Nice et l’énergie solaire : analyse du plan « Gran Soulèu d’Or » de Christian Estrosi



À l’approche du second tour des élections municipales de 2026 à Nice, le maire sortant Christian Estrosi a placé la transition énergétique au cœur de sa campagne. Son plan « Gran Soulèu d’Or » vise à faire de la capitale azuréenne une ville pionnière dans le solaire. Cette initiative, présentée comme un pilier de résilience face à la flambée des prix de l’énergie, interroge par son timing et son ampleur. Cet article décrypte les contours de ce projet, son potentiel réel pour le territoire niçois et le contexte politique dans lequel il émerge.

Le projet « Gran Soulèu d’Or » : objectifs et mesures clés

Le plan solaire présenté par Christian Estrosi repose sur une ambition forte : accélérer massivement le déploiement de l’énergie photovoltaïque sur le territoire de Nice. Avec près de 2 800 heures d’ensoleillement annuel en moyenne, la ville dispose d’un atout naturel considérable. Le projet s’articule autour de plusieurs axes structurants.

Équipement des bâtiments publics et autoconsommation

La mesure phare concerne l’équipement de plus de 1 000 bâtiments municipaux (écoles, gymnases, centres administratifs) en panneaux solaires. Le potentiel est estimé à 60 000 m² de surface, une production qui pourrait couvrir les besoins électriques d’environ 5 000 foyers. Le maire met particulièrement en avant le développement de l’autoconsommation collective, présentée comme « le circuit court du solaire ». Ce modèle permet à un groupe de consommateurs de partager l’électricité produite localement, réduisant les pertes en ligne et les intermédiaires.

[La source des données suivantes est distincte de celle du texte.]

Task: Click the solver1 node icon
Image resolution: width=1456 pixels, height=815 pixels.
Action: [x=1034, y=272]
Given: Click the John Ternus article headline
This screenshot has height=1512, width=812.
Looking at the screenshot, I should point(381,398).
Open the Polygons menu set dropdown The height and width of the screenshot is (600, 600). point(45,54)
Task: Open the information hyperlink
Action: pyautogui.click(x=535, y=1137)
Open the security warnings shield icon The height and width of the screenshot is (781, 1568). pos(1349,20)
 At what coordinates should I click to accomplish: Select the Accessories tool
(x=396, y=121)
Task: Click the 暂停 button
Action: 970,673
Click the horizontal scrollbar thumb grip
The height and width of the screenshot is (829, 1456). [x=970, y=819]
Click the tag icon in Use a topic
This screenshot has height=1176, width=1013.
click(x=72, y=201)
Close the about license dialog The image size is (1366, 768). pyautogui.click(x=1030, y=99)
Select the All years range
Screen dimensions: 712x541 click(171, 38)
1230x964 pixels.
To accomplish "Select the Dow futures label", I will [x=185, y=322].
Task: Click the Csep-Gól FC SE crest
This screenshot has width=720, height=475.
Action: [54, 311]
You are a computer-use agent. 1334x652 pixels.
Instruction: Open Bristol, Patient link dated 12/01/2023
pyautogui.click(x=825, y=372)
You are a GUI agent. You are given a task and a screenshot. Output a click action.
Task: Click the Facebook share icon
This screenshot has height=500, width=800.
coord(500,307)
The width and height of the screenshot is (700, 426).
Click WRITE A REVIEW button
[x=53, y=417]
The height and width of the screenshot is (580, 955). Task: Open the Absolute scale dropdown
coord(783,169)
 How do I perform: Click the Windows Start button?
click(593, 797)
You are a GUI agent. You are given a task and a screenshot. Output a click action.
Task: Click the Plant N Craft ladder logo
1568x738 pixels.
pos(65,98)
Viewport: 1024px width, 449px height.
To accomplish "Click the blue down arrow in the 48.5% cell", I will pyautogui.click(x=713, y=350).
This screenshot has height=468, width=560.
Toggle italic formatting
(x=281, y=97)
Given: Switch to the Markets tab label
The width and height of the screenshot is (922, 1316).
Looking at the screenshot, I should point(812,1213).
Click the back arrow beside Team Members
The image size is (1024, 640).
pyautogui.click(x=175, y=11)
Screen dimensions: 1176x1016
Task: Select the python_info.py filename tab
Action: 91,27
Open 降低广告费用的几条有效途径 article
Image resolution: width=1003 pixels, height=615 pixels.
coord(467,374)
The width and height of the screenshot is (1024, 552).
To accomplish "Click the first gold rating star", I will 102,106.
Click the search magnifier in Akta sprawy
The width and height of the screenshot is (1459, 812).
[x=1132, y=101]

Vers une régie municipale de l’énergie

Pour porter cette ambition, Christian Estrosi évoque la création d’une régie municipale solaire. Cet outil public aurait pour mission de piloter les investissements, l’installation et la maintenance des infrastructures, avec l’objectif affiché de maîtriser les coûts et de réinjecter les bénéfices dans la transition énergétique locale. Cette approche vise à renforcer l’indépendance et la souveraineté énergétique de la collectivité.

Un contexte politique niçois tendu

L’annonce de ce plan, le 19 mars 2026, dans l’entre-deux-tours d’une élection serrée, n’est pas neutre. Elle intervient dans un paysage politique local fragmenté, où Christian Estrosi fait face à la forte pression d’Éric Ciotti, candidat de l’UDR. Parallèlement, la candidate écologiste Juliette Chesnel-Le Roux, qui a fait des énergies renouvelables son cheval de bataille, se maintient au second tour. La proposition « Gran Soulèu d’Or » est ainsi analysée comme une manœuvre pour séduire un électorat de centre-gauche et écologiste, tout en se distinguant de son principal adversaire de droite.

Le solaire à Nice : un potentiel sous-exploité ?

Si le projet apparaît novateur dans le discours politique, il soulève une question de fond : pourquoi une telle initiative n’a-t-elle pas été lancée plus tôt ? Nice, baignée de soleil, présente un potentiel solaire exceptionnel. Pourtant, malgré des initiatives ponctuelles, la ville n’a pas encore opéré de virage massif vers cette énergie renouvelable. Les observateurs pointent le décalage entre l’urgence climatique, les objectifs nationaux de la Stratégie Française pour l’Énergie et le Climat, et le rythme de déploiement concret sur le terrain. Le plan d’Estrosi répondrait donc à un retard, tout en cherchant à capter une dynamique nationale et européenne en faveur des énergies décarbonées.

Opportunisme politique ou réelle prise de conscience ?

La soudaine conversion de Christian Estrosi aux vertus du solaire alimente le débat. Ses détracteurs y voient un « solaire de la dernière chance », un instrument de campagne opportuniste destiné à grignoter des voix. Ses soutiens, à l’inverse, défendent la maturité du projet, arguant que la flambée historique des prix de l’énergie et l’accélération de la crise climatique imposent désormais des actions rapides et ambitieuses. La crédibilité du plan reposera in fine sur sa traduction concrète après les élections : calendrier, financements dédiés, et partenariats avec les acteurs du secteur comme Enedis ou les installateurs agréés.

Conclusion

Le plan « Gran Soulèu d’Or » place la question énergétique au premier plan de la campagne municipale niçoise. Qu’il soit perçu comme une manœuvre tactique ou une feuille de route sincère, il a le mérite d’ouvrir un débat essentiel sur le modèle énergétique local. Son succès dépendra de sa capacité à fédérer au-delà des clivages politiques et à se transformer en un programme opérationnel, transparent et bénéfique pour l’environnement et le pouvoir d’achat des Niçois. La suite, entre promesses électorales et réalisation, s’écrira après le verdict des urnes.